Wissenschaftlicher Name:
Cocos nucifera

Familie:
Palmengewächse (Arecaceae)

Wuchsform:
Kokospalmen bestehen aus einem unverzweigten Stamm, an dessen Ende bis zu 35 etwa 7 Meter lange Fiederblätter wachsen. Es gibt hochwüchsige Kokospalmen, die 25-30 Meter erreichen und bis zu 100 Jahre alt werden und zwergwüchsige, die nur etwa 6 Metern hoch und meist nicht älter als 50 Jahre werden.
In jeder Blattachsel entsteht ein Blütenstand: Ein verholztes Blatt umschließt etwa 300 männlichen Blüten am oberen und etwa 40 weiblichen Blüten am unteren Ende der verzweigten Blütenäste.

Früchte:
Die Kokosnuss ist botanisch gesehen eine Steinfrucht und gehört zu den größten Früchten im Pflanzenreich.

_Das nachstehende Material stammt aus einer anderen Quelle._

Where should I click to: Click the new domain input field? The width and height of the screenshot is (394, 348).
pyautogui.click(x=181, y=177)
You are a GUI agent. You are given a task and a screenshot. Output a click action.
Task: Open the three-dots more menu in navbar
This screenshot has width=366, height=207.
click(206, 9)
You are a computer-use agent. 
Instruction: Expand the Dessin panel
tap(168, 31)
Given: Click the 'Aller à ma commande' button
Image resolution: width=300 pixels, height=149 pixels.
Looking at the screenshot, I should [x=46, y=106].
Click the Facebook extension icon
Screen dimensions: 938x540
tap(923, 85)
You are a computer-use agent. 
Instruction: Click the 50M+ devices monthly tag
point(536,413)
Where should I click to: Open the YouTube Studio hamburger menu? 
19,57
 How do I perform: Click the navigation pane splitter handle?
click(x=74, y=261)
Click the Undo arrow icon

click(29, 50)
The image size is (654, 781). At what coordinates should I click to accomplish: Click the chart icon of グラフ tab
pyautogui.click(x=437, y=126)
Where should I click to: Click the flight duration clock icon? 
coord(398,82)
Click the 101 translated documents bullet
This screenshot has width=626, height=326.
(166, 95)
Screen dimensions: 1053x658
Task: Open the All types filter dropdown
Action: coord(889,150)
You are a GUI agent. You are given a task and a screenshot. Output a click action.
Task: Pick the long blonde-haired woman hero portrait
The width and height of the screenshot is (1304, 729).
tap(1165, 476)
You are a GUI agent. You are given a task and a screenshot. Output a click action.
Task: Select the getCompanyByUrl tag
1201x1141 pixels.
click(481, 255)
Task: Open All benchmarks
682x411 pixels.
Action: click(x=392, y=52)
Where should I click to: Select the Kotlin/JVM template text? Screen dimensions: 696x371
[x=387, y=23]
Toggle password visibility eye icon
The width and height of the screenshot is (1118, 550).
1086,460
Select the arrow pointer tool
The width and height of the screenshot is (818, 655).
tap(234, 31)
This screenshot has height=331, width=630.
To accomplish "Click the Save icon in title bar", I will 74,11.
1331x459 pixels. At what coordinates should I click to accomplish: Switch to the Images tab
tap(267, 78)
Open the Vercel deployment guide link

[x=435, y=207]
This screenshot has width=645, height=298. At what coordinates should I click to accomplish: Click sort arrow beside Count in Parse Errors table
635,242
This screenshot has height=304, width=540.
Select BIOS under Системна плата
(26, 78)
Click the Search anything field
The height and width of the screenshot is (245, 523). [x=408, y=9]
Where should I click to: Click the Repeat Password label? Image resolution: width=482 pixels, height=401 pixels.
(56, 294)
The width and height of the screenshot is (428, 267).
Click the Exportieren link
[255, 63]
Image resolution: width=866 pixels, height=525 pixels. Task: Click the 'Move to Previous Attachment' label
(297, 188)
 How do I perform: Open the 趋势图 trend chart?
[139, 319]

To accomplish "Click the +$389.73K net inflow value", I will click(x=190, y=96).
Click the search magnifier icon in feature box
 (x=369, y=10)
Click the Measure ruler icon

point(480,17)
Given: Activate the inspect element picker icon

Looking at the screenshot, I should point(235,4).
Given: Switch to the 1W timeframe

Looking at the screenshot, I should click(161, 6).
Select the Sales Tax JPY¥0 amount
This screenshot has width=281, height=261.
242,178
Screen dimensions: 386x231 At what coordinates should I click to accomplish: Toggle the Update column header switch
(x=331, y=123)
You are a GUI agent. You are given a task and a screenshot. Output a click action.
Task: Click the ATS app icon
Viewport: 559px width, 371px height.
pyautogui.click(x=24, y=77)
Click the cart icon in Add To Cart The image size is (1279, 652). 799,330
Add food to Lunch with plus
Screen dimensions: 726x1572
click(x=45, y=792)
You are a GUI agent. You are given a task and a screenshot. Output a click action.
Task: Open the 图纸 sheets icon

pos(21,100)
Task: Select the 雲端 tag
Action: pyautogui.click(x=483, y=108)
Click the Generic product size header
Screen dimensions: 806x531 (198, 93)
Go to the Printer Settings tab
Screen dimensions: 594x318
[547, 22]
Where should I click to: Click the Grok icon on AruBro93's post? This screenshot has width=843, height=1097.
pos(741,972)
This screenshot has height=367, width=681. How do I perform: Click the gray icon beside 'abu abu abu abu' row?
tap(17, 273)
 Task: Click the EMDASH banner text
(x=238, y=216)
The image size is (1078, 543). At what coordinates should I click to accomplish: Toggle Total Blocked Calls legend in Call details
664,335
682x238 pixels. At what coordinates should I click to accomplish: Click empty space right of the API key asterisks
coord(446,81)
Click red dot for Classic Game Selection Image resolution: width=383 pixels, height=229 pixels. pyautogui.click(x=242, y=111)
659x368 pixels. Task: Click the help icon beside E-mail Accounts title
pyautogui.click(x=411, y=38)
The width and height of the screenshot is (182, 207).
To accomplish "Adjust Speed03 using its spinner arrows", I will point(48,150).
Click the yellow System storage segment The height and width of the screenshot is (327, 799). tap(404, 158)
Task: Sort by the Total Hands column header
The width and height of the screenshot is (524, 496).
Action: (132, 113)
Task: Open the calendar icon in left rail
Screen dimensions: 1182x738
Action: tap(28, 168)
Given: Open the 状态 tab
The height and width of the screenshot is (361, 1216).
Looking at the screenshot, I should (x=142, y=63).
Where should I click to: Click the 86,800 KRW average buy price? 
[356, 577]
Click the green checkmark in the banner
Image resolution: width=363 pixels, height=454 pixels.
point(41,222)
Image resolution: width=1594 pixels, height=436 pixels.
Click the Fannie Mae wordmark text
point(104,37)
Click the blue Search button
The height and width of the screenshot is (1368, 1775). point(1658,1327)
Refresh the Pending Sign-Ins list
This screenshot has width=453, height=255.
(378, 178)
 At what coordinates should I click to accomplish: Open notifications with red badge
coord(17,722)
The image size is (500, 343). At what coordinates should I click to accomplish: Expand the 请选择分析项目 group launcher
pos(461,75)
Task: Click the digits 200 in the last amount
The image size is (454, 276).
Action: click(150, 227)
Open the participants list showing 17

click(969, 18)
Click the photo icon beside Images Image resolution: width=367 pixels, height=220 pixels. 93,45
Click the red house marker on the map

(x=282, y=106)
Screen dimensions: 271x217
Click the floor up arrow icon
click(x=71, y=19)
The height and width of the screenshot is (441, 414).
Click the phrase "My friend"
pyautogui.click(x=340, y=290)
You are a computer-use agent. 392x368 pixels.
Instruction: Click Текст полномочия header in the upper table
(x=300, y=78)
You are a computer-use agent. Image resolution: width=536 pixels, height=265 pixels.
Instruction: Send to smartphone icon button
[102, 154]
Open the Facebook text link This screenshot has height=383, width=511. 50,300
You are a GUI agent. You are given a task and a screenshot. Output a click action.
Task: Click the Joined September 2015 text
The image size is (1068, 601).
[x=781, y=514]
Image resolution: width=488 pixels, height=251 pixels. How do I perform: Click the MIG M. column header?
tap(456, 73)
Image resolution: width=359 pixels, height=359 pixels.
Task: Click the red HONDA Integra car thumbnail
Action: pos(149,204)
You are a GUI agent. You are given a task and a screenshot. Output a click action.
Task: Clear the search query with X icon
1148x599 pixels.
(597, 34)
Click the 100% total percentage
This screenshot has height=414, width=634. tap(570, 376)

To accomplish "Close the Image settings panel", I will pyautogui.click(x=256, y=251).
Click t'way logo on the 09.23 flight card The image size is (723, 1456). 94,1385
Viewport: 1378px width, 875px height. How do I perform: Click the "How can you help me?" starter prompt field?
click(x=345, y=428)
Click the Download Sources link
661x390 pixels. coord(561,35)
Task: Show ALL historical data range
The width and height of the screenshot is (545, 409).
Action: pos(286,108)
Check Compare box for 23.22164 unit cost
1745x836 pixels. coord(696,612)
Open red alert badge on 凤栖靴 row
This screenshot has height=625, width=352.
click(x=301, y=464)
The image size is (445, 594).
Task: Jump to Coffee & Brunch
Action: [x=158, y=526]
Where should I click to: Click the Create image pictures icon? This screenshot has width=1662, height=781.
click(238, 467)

Sie wird etwa 30 Zentimeter lang, 25 Zentimeter breit und wiegt bis zu 2500 Gramm. Eine grüne Hülle umgibt die eiförmige, einsamige Frucht. Darunter liegt eine erst fleischige, dann faserige, mehrere Zentimeter dicke Schicht. Der Kern hat eine sehr harte, holzige Schale. Er ist hohl und unreif mit einer klaren Flüssigkeit gefüllt, dem Kokoswasser. Während der Reifung wird die Flüssigkeit weniger und eine 1-2 Zentimeter dicke fleischige Schicht wächst im Steinkern. Es ist das Fruchtfleisch der Kokosnuss.

Vermehrung:
Da die weiblichen Blüten sich erst öffnen, wenn die männlichen bereits verblüht sind, ist Fremdbefruchtung vorherrschend. Die Pollen werden sowohl vom Wind wie von Insekten übertragen. Bei den zwergwüchsigen Kokospalmen kommt es allerdings zu Selbstbefruchtung, weil hier weibliche und männliche Blüten gleichzeitig blühen.

Auskreuzung:
Die Kokospalme ist die einzige Art der Gattung Cocos. Kreuzungen finden natürlicherweise in der Regel nur innerhalb der gleichen Art statt, in Ausnahmen auch zwischen nah verwandten Arten einer Gattung.

Herkunft:
Das Ursprungsgebiet der Kokospalme liegt vermutlich in der pazifischen Inselgruppe Melanesien.

Geschichte:
Kokosnüsse können wochenlang im Meer schwimmen ohne ihre Keimfähigkeit zu verlieren. So haben sie sich vermutlich auch von Insel zu Insel verbreitet. Da sie sehr gut zu lagern sind und außerdem reich an Vitamin C, Mineralstoffen, Fett und Eiweiß sind, wurden sie auf Seereisen mitgeführt und so durch den Menschen verbreitet.